* [Given text]
#####

The politician and social reformer Beatrice Serota (1919-2002) both studied and taught at LSE and later became an Honorary Fellow. She is best known for her career in government, championing an inclusive approach to social policy. LSE Curator Gillian Murphy introduces LSE Library’s archive collection covering Beatrice Serota’s working life.
Beatrice Serota was born on 15 October 1919 in London. She attended Clapton county secondary school and then went to LSE to study economics. She was taught by Harold Laski, Professor at LSE from 1926 to 1950, and this gave her a long-time enthusiasm for politics and the Labour Party. Beatrice also taught Social Policy and Administration at LSE during the 1970s, becoming an Honorary Fellow in 1976. Here are her notes for a course on the role of the social worker in 1973 on House of Lords headed paper.
Beatrice Serota had a long career in local government at Hampstead Borough Council, at the London County Council and then at the Greater London Council, including the Inner London Education Authority. In 1967 she was made a life peer for her work with children, especially those deprived of a normal home life. In 1969 she became Minister of State for Health and the first woman Minister of State in the House of Lords. She was a JP, married with two children: Judith and Nicholas.
LSE Library holds her archive which covers her working life. There are letters and speeches, notes and reports relating to the various positions she held on commissions and advisory bodies, for example the Latey Commission on lowering the age of consent from 21 to 18 in 1967. There are also many papers regarding Serota’s interest in social reform and welfare issues including child welfare, healthcare, crime and social services. The following are some extracts from those papers.
A copy of her interview for Woman’s Hour in 1969 reflected on her work in local government as being “a practical area of work” commenting,
“I always think my greatest achievement in life, and certainly in Hampstead Borough Council, was in the very snowy winter of 1947, when I was pushing a pram myself, to get a handrail up on a very steep hill with a sharp bend on it where mothers were going up and down to the nursery school and old people were coming from an old people’s home. It’s that kind of practical achievement that I think is extremely rewarding.” (Serota/4/5)

#####

* [Information provided]

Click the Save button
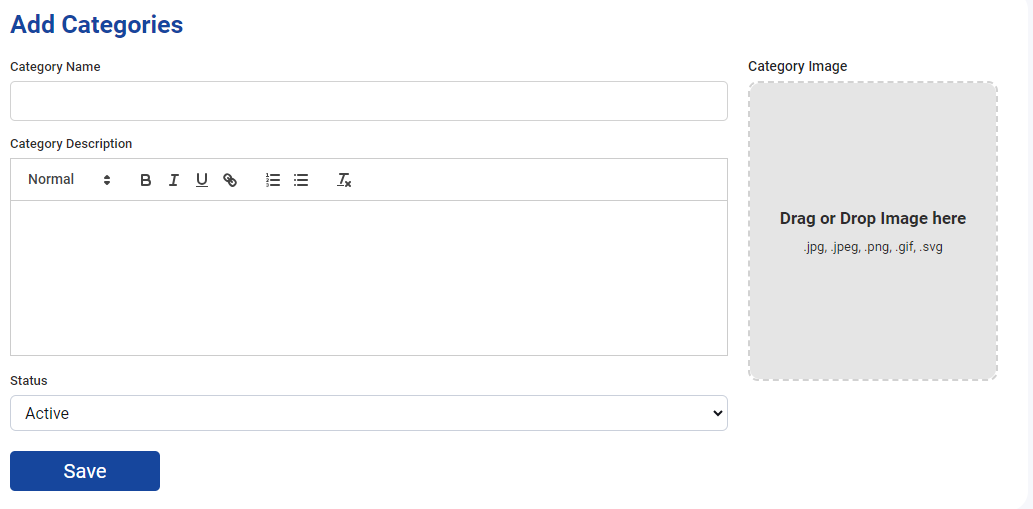 [x=85, y=471]
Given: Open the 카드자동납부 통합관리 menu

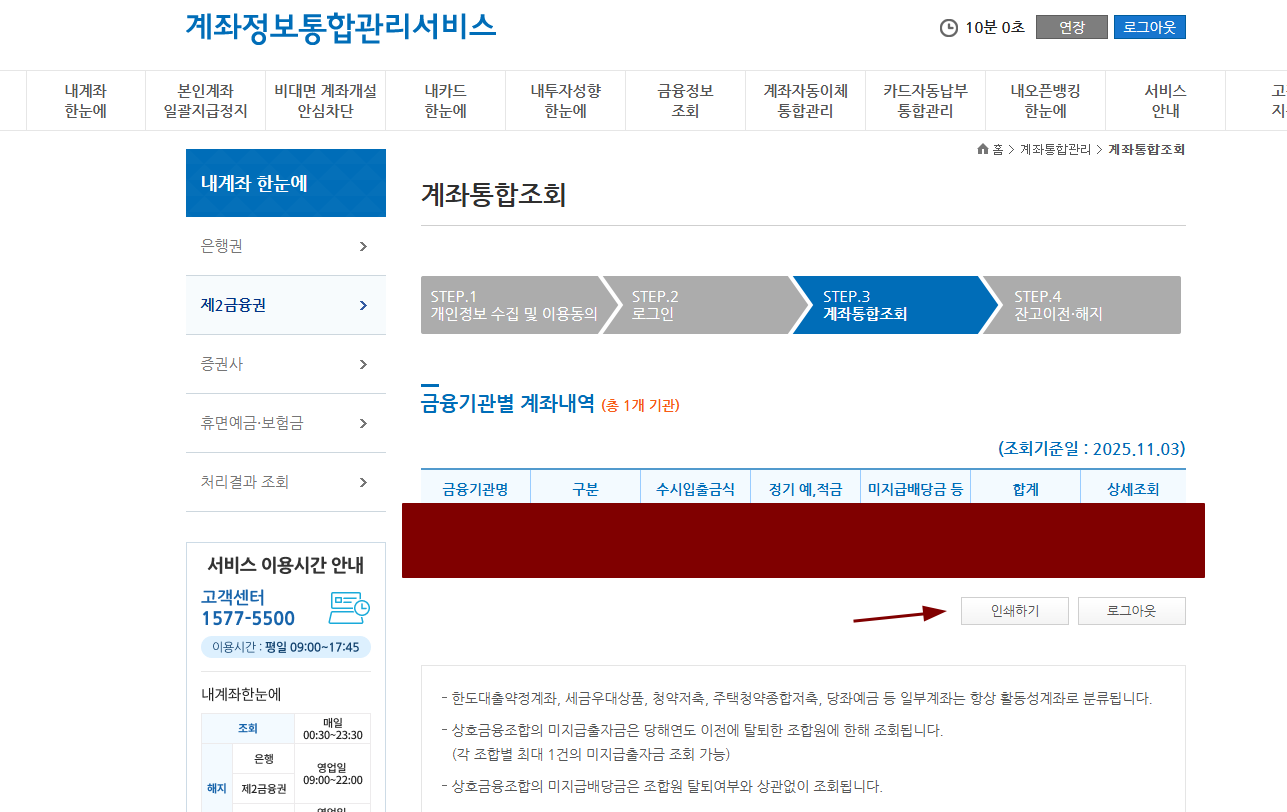Looking at the screenshot, I should click(x=925, y=100).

#####

* [What to work on]
Transcribe from the Beatrice Serota text the part that opens with the words containing "The politician and" and closes with "Lords headed paper.".

* [Output for this exercise]
The politician and social reformer Beatrice Serota (1919-2002) both studied and taught at LSE and later became an Honorary Fellow. She is best known for her career in government, championing an inclusive approach to social policy. LSE Curator Gillian Murphy introduces LSE Library’s archive collection covering Beatrice Serota’s working life.
Beatrice Serota was born on 15 October 1919 in London. She attended Clapton county secondary school and then went to LSE to study economics. She was taught by Harold Laski, Professor at LSE from 1926 to 1950, and this gave her a long-time enthusiasm for politics and the Labour Party. Beatrice also taught Social Policy and Administration at LSE during the 1970s, becoming an Honorary Fellow in 1976. Here are her notes for a course on the role of the social worker in 1973 on House of Lords headed paper.